Higher-mark answers bring in the molecular clock (neutral mutations at a roughly constant rate → estimate divergence time) and note that it must be calibrated against fossils.
IB-style question — why more differences mean a longer time apart
Explain how the number of differences between the DNA base sequences of two species can be used to estimate how long ago they diverged from a common ancestor. [4]
How to score all four marks
- Same start. When the two species split from a common ancestor, their base sequences were identical.
- Independent mutation. After the split, mutations accumulate independently in each line, so the sequences gradually become different.
- More differences = more time. The more differences there are between the sequences, the longer ago they diverged (more time for mutations to build up); fewer differences means a more recent split.
- Molecular clock.
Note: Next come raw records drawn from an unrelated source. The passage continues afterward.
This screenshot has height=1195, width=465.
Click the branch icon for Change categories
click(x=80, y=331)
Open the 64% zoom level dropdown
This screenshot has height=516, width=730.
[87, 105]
Because (neutral) mutations accumulate at a roughly constant rate, the number of differences can estimate the divergence time — but the clock must be calibrated against fossils, as rates vary. (Award 1 mark per distinct point, up to 4.)
Final answer
The species started with identical sequences from a common ancestor; after the split each line accumulated mutations independently, so the number of differences grows with time. More differences therefore mean an earlier divergence, and because mutations accumulate at a roughly constant rate (the molecular clock, calibrated against fossils) the count can estimate the time since divergence.
✓ Why this scores full marks: It gives the cause (identical start → independent mutations accumulate), states the rule (more differences = longer ago / fewer = more recent), and brings in the molecular clock with the calibration caution.
A common way to lose marks is to only state the rule ('more differences = less related') without explaining that mutations accumulate over time.